La liquidazione del danno morale o non patrimoniale deve avvenire in modo autonomo, non essendo ricompresa tale voce di danno nel calcolo del danno biologico. 

Una recentissima pronuncia della Corte di Cassazione bacchetta la Corte d’appello per aver rigettato la domanda di danno morale avanzata dai soggetti danneggiati in un sinistro stradale, in cui erano rimasti coinvolti come terzi trasportati.
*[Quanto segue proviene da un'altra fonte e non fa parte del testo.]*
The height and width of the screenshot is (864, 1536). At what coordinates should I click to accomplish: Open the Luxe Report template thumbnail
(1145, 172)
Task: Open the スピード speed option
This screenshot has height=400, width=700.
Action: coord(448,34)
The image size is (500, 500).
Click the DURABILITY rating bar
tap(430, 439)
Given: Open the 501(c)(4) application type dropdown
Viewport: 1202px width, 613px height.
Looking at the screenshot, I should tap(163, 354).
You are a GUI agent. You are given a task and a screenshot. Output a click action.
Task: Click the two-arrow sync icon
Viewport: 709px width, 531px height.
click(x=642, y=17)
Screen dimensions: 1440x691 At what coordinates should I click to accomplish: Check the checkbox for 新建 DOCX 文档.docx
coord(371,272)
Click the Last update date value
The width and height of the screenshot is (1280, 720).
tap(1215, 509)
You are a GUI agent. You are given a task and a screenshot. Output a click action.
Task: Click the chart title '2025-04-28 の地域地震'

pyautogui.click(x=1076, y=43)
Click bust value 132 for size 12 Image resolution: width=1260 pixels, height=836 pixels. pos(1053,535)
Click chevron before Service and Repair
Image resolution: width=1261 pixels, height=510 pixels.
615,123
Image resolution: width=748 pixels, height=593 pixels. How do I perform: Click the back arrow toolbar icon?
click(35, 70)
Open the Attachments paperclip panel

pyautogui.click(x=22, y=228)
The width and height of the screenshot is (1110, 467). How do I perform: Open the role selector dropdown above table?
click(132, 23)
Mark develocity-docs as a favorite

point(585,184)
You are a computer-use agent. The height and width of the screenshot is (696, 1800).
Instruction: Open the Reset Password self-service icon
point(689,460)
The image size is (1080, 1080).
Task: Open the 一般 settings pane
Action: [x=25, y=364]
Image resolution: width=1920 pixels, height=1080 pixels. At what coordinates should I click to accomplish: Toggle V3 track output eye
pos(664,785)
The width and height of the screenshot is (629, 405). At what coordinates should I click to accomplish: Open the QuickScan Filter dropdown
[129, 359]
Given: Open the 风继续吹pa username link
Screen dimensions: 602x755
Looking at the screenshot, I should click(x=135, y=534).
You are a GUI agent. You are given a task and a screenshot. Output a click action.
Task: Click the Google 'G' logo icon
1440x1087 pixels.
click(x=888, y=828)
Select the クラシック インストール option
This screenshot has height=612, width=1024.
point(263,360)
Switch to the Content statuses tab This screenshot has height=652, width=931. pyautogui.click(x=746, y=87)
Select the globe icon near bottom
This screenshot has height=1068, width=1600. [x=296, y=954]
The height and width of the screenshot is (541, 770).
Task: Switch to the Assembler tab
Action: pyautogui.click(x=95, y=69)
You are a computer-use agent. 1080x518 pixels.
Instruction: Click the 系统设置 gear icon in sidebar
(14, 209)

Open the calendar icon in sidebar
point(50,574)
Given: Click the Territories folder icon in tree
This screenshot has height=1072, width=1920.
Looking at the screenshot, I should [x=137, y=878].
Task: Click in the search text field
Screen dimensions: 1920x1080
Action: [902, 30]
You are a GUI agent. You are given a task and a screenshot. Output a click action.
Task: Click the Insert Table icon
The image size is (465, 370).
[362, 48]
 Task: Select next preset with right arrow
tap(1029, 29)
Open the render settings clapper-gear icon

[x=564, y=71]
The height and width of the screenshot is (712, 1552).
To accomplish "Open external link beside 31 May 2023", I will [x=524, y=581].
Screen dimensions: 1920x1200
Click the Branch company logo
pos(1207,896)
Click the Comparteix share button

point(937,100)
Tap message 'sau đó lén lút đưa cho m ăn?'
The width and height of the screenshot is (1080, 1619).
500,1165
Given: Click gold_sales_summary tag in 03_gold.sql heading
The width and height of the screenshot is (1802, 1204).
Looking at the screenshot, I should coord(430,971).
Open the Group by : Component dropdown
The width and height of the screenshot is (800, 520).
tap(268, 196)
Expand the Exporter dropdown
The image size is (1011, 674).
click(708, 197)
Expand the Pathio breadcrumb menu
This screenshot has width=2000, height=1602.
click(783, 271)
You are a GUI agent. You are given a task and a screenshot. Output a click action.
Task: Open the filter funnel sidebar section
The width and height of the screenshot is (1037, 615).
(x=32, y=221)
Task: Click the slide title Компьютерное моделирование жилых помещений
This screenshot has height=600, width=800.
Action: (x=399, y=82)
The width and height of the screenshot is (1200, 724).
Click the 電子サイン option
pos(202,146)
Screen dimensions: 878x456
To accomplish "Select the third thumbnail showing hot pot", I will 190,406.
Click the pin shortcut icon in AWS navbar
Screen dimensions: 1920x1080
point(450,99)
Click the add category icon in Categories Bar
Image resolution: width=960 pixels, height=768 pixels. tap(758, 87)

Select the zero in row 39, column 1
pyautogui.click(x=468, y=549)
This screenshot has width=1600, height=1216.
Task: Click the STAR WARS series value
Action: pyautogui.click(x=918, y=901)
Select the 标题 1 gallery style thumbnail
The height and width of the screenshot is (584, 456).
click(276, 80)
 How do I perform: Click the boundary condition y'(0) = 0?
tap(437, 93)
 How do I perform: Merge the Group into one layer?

Secondo la Corte d’appello tale domanda non poteva essere accolta per mancanza di una specifica prova di danno. 

 

Il supremo Consesso, invece, ritiene che il mancato riconoscimento del danno morale contrasti, così come evidenziato dai danneggiati in ricorso, con una giurisprudenza ormai consolidata che riconosce il danno morale quale componente del danno non patrimoniale. 

 

La sentenza d’appello, inoltre, omette qualsiasi richiamo agli artt. 138 e 139 del codice delle assicurazioni private che, recependo anche le ulteriori modifiche indotte dal nuovo orientamento giurisprudenziale, ritengono che debba essere incluso il calcolo del danno morale o non patrimoniale in quanto tale voce di danno non è mai ricompresa nel danno biologico e va liquidata autonomamente. 

 

Tale liquidazione, necessaria ed autonoma, è espressamente stabilita dall’art.5 lett. c del DPR n.37/2009 (ed ora dagli artt.138 e 139 del codice delle assicurazioni private) ed è dovuta in ragione della differenza ontologicamente esistente tra le voci di danno, corrispondendo tali danni a due momenti essenziali della sofferenza dell’individuo, il dolore interiore e la significativa alterazione della vita quotidiana. 

 

In forza, quindi, della piena autonomia del danno morale rispetto al danno biologico, il giudice d’appello avrebbe dovuto riconoscere la risarcibilità del danno, anche affidandosi a criteri presuntivi ed in riferimento a quanto ragionevolmente desumibile dai rapporti di convivenza e dalla gravità delle ricadute della condotta.

 

Avendo, invece, omesso qualsiasi riferimento al danno non patrimoniale la sentenza  d’appello, secondo i giudici della Suprema Corte, merita di essere annullata con rinvio alla Corte d’appello, in diversa composizione.